关于人生的思考
Arthur E. Morgan is a civil engineer, an educator, a writer on philosophy and a labor arbiter. He has been chairman of the Tennessee Valley Authority, president of Antioch College, author of several important books on Edward Bellamy, and chairman of the arbitration and conciliation between US deal and the CIO. Out of this distinguished and varied career has come a valuable creed. Here is Arthur Morgan.
The greatest inner struggle of my life was in my teens over whether to hold without question the faiths of the fathers or to freely inquire. Years of deep concern convinced me that free inquiry is more than a right, it is a duty. Truly free inquiry is possible only with right living. Loose or self-centered living warps thinking to justify itself.
Since where one does not doubt, he does not really inquire, unquestioning belief may miss the larger truth. I will not believe just because it gives me comfort. Where honest inquiry does not lead to assurance, I admit, I do not know. I respect the convictions of others, asking only that they claim no monopoly of truth. Here are some slowly won conclusions.
Every living thing has an inner urge to perfection, according to its type. Faith, hope, aspiration—inherent in life itself—are older, stronger, deeper than any creed. Man is part of nature. In him, this aspiration becomes conscious search for value. Life has traveled a long hard road. Unnumbered species have lost the way and become extinct. Can man squander his inheritance, yet survive? Unsparing inquiry leaves me faith that if he would do his reasonable best, he probably will succeed in his great quest.
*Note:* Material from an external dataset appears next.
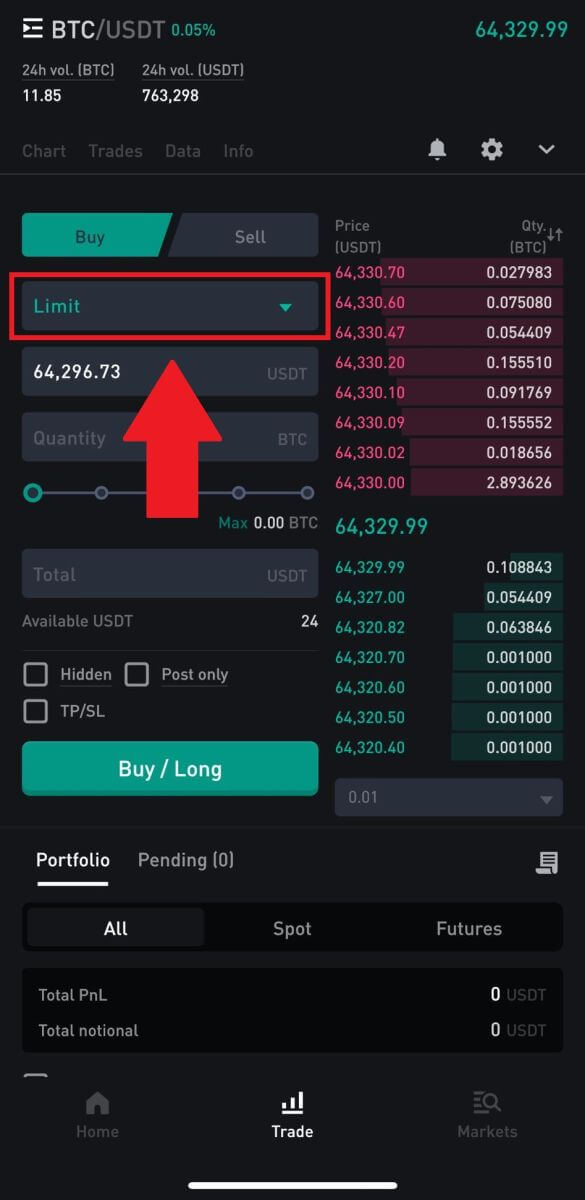Open the Limit order type dropdown
585x1200 pixels.
click(x=169, y=306)
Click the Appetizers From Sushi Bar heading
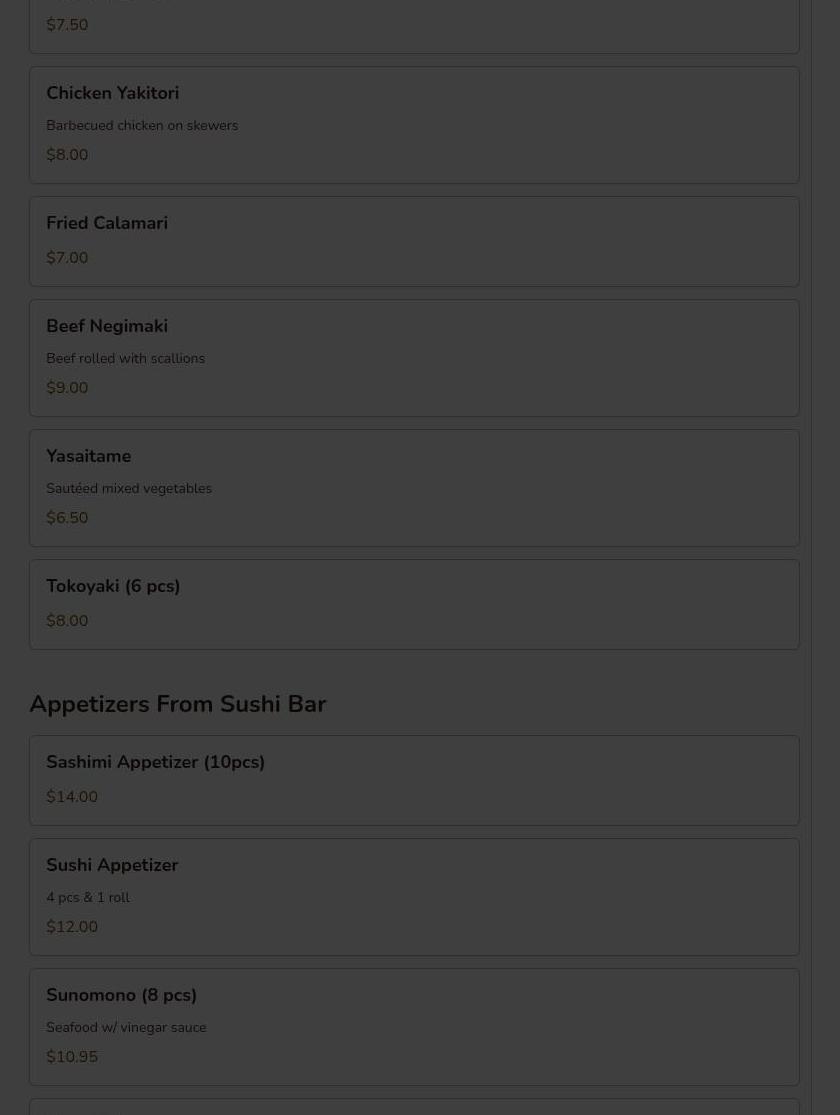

Were success foreordained, how I live would not change the prospect. If, as seems to me, human life is a real adventure with possibility of failure as well as of success, then sincere purposeful living may affect the outcome. The margin of probability of full success in the human adventure may not be great. Take a semi-fanciful case: Suppose atomic war, should it occur, might destroy humanity. Whether mutual confidence grows fast enough to prevent such war may depend partly on how I help build mutual trust, how fully and wisely I share with those less fortunate, how completely I pursue the good life as a whole, not just my own.
There probably are less obvious but greater dangers than atomic war. Biological evolution works very slowly. For instance, the impulse to revenge—widespread in men and animals—is baneful to civilized life. Many thousand years probably would pass before that impulse would be weeded out by biological selection. Insight and intelligence counsel: Forgive your enemies. Thus ethical living moves directly toward desirable ends while biological evolution blindly fumbles. Ethics grows with experience, insight, and critical appraisal.
Of numberless possible and desirable goals, I am not sure which are best. But there are ways of living which I am sure will lead toward the best. These include good will and sincerity, doing as I would be done by, being honest with myself. My opportunity—my duty—is loyalty to the quest of life for values. To live as a dilettante, or for personal ends, is betrayal. Where one’s treasure is, there will his heart be also. As I train my desires so that my treasure is the good of life as a whole, I become immune to the despair which may follow failure of lesser hopes.
There are the beliefs of Arthur E. Morgan of Yellow Springs, Ohio. His achievements in a number of very different fields are unified by his responsible creed.